Non exécution d'une décision d'expulsion : l'Etat est responsable !
Le
1/12/2001
De nombreuses décisions d'expulsion restent longtemps inappliquées faute du feu vert de la préfecture pour le concours de la force publique - en clair de la police - en principe non obligatoire, mais dans la pratique systématiquement requis par les huissiers légitimement soucieux de ne pas prendre de risques... Les propriétaires victimes de locataires défaillants sont-ils pour autant condamnés à les héberger gratuitement ? Beaucoup le croient, continuant ainsi à alimenter les préventions à l'égard de l'investissement locatif et l'image répandue d'un propriétaire démuni face à des locataires pouvant tout se permettre... Or, le refus de l'Etat de prêter son concours, fondé autant sur les craintes supposées de troubles à l'ordre public que sur de réelles difficultés de relogement, ouvre droit à indemnisation du propriétaire dès lors qu'il a été requis dans les formes légales ! Ce n'est pas l'idéal, mais c'est mieux que rien...
Tout jugement de tribunal, et en particulier les ordonnances d'expulsion reçoivent une "formule exécutoire" selon laquelle "la République française mande et ordonne à tous huissiers de justice, sur ce requis, de mettre ledit jugement à exécution, aux procureurs généraux et aux procureurs de la République près les tribunaux de grande instance d'y tenir la main, à tous commandants et officiers de la force publique de prêter main forte lorsqu'ils en sont légalement requis"...
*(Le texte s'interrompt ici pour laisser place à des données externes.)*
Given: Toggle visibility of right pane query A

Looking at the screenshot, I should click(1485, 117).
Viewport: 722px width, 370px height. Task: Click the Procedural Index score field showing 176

Qu'en jolis termes ces choses-là sont dites !
Reste que l'Etat, en fait les préfets, sont maîtres de prêter main forte ou non, suivant des considérations de nature supérieure - le risque de "troubles à l'ordre public", facile à invoquer même si l'article 50 du décret du 31 juillet 1992 oblige à motiver le refus - ou bassement matérielles comme les possibilités de relogement...
Ce n'est pourtant pas la catastrophe qu'on croit généralement pour le propriétaire, car l'article 16 de la loi du 9 juillet 1991 stipule que "l'Etat est tenu de prêter son concours à l'exécution des jugements et des autres titres exécutoires. Le refus de l'Etat de prêter son concours ouvre droit à réparation" !
Le propriétaire dont l'huissier a requis la force publique dans les règles peut donc, si cette réquisition reste sans effet formuler une demande d'indemnisation à hauteur des loyers et charges impayées - attention : l'indemnisation n'est jamais rétroactive - et à défaut d'acceptation amiable saisir le tribunal administratif pour faire valoir son droit.